Summary: The commands summarize and inspect can give you basic information about variables. To get more detailed information, add the , detail option after the command. For example, su age language, d will give detailed summary information on variables age and language.

Count: To count the number of records meeting some criteria, use the count command. For example, count mi(language) gives the number of records with missing values for variable language, count if age<9 gives the number of records with age<9.

Tables: tabulate is a more powerful command than table. To get some additional statistics, you can try tabulate var1 var2, cchi2 chi2 column expected row.

Graphics

Type help graph intro for more information on Stata graphics. Graph Examples provides examples to show what types graphs Stata can create.

Bar chart for a categorical variable: You have to create multiple variables, each for a category. For example, use tabulate sex, gen(aa) will create two variables aa1 and aa2 as indicator variables of the two sexes. To make it cleaner, I can use tabulate sex, gen(sex) to create sex1 and sex2. Then I use graph hbar (rawsum) sex1-sex2 to draw a horizontal bar graph. Horizontal bars tend to be better than vertical bars.

Pie chart is easier. graph pie, over(sex) will do it. Pie charts tend to be not as effective as bar charts, unless extensive labelling is done.

Cumulative frequency distribution of a variable abc can be drawn by first generating a new variable (say, cumabc) using cumul abc, gen(cumabc), and then using line cumabc abc, sort.

Scatterplot with jittering: Try twoway (scatter fev1 sex, jitter(30)).
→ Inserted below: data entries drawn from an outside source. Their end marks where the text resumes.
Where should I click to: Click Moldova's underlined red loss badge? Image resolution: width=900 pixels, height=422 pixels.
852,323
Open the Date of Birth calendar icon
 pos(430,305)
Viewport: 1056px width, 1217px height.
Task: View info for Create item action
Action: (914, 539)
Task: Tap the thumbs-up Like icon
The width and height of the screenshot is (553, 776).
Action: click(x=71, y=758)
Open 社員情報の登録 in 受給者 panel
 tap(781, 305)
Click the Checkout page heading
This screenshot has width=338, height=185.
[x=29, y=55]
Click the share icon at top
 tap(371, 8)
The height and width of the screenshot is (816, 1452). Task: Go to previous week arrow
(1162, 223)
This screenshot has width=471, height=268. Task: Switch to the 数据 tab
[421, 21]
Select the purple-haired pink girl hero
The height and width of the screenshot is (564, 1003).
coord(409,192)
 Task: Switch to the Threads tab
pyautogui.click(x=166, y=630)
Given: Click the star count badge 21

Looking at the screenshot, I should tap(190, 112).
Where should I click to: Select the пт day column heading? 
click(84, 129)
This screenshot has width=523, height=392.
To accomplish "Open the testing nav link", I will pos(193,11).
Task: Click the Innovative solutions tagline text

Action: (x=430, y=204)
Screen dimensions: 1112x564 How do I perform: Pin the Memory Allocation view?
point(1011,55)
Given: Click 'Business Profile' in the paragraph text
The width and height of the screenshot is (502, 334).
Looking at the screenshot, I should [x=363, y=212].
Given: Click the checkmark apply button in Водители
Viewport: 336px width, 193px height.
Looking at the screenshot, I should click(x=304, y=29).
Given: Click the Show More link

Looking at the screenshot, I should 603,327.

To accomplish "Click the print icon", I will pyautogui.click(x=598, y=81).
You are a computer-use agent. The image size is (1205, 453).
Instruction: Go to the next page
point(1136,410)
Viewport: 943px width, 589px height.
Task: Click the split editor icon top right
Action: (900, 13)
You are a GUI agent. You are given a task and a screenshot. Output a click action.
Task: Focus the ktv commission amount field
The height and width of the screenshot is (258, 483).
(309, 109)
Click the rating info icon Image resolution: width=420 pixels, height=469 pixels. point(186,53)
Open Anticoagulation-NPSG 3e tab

Bar chart for a continuous variable: In the Peru lung study, suppose you want to draw average fev1 for the four sex-respsymptoms groups with error bars. You need first to calculate some values:
collapse (mean) meanfev1=fev1 (sd) sdfev1=fev1 (count) n=fev1, by(sex resp)
gen hifev1 = meanfev1 + invttail(n-1,0.025) * (sdfev1 / sqrt(n))
gen lofev1 = meanfev1 - invttail(n-1,0.025) * (sdfev1 / sqrt(n))
To make the graphs nicer, you may want to define labels:
label define sexlabel 0 female 1 male
label value sex sexlabel
label define symplabel 0 "no symptom" 1 symptom
label value respsymptoms symplabel
Then draw the graph using graph bar meanfev1, over(sex) over(resp). To draw a nicer bar with error bars, follow the instruction here.

Common issues

Labels: You can create labels for datasets, variables, or the values of variables so that the output will be easier to read and interpret. To list all existent value labels on the current dataset, use label dir or label list; for detailed information, use labelbook. To create a label for a dataset, use label data; to create a label for a variable, use label variable; to created labels for the values of a variable, you need first to define the labels by using label define and then to assign them to the variable by using label value. For the last situation, there is an example under the bar chart section in this page. Type help label for details.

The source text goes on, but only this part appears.